During high school, I never had a date and even skipped going to the Prom because I had nobody to go with. It’s not because I wasn’t a nice guy or that it was impossible for anybody to actually like me. My problem was that I not only dressed horribly but was super shy and talked so little you’d swear I was a mute. Even the thought of talking to a women petrified me. My heart would pound out of my chest. Both my palms would begin to sweat, and then came all the horrible thoughts about why she wouldn’t like me flying through my mind like race cars.

As is the case with most men, the enemy wasn’t women but me, holding myself back with imaginary faults I thought I had and pre-conceived reasons why women wouldn’t like me. All that time spent in the gym bulking up did nothing to sway my mindset.

This type of thinking not only destroys confidence but also creates a ton of depression that builds up inside of you, eventually consuming you, like you were prey.

I’m not going to lie to you. Overcoming this type of obstacle is going to be the toughest challenge that you’re ever going to face your whole life. There are going to be times when it will feel like you’re climbing a massive mountain. You look down to witness the incredible height, you grip the rocks tight hoping that your grip doesn’t give out. Then you look up at the impossible-looking distance you have left to go and wonder if you’re actually capable of making it. You do the unthinkable and consider giving up.

Meeting women will be the same way. You will see all kinds of attractive women that you’d love to talk to but will hesitate due to your inner fears. When you do start to finally talk to women, during the whole time the negative voices in your head will make you wonder if she likes you. All this turmoil built up inside of you will cause you to hesitate to push forward and even ask for a date.

This is when you have to push forward and slowly but gradually push yourself outside your comfort zone. Everyday you will have to set small goals and then set plans in order to achieve them. As you accomplish each of these small goals you will realize that what you once thought to be impossible is actually possible and, like climbing a mountain, see yourself climbing toward the top of a much bigger goal. The goal of being more confident, social around people and being able to talk to women.

Here are some tips to guide you along the way.

  • Like I did, stop focusing on yourself for a bit and take a look around at the type of men that women are dating. You will notice that most of these men are no different than you are. Many are just as average and others not nearly as attractive. If they can get a date, why can’t you?
  • Focus on the main goal by breaking it up into daily smaller goals that can be achieved immediately. By accomplishing smaller daily goalsm you not only start to feel more confident but you also won’t become overwhelmed by trying to accomplish too big a goal all at once.
  • Just like anything else in life there will be times when it feels like you’re not getting anywhere when trying achieve your goals. It’s equivalent of driving 80 mph and all of a sudden having your progress come to a complete stop when you a brick wall. You may feel as crappy as if you hit a real wall, but if you do the opposite of what most people do by not giving up, eventually you will find a way to overcome these obstacles, and the feeling of defeating them will be amazing.
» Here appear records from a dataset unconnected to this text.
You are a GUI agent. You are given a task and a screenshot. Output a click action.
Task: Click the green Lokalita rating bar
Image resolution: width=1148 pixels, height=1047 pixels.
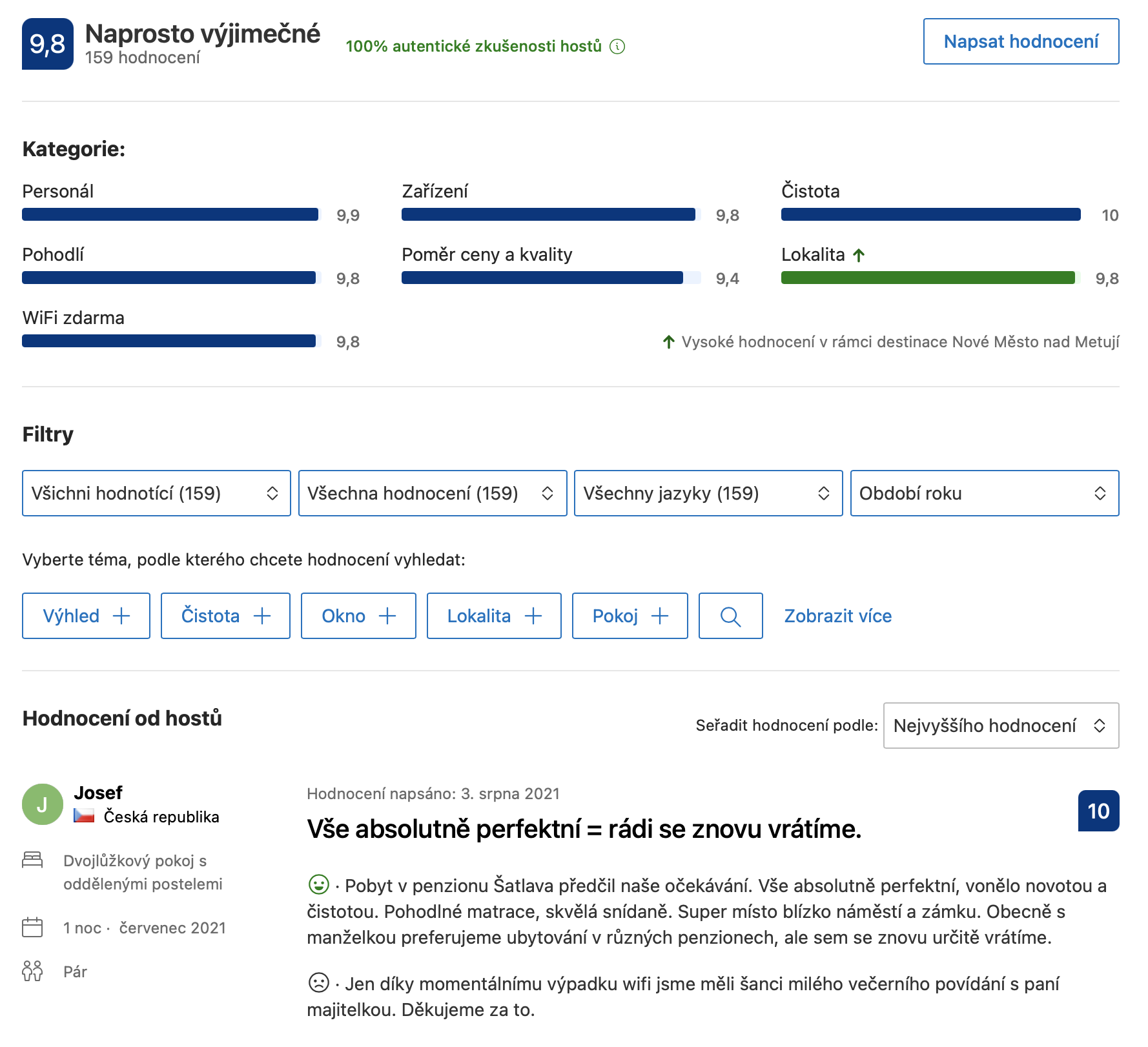pos(928,278)
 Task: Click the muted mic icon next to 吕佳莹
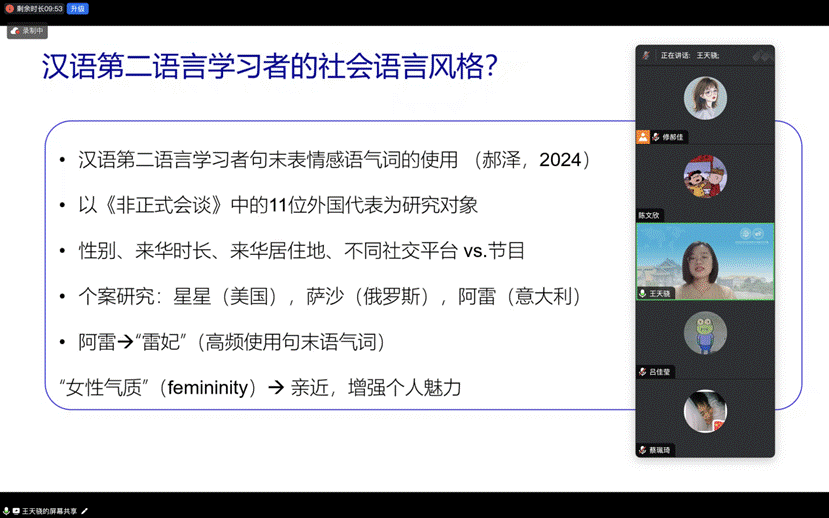[643, 372]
All this hard work is not going to pay off overnight. It’s going to take alot of brutal work to overcome years of negative conditioning, and at times will feel like life is beating you down every step of the way. This is when you will have to dig down deep, grit your teeth and keep pushing forward like a bulldozer. No man who has ever accomplished anything incredible hasn’t had his fair share of pain, suffering and defeat. The only difference is that, unlike the ones who lost, he never gave up. Which one are you?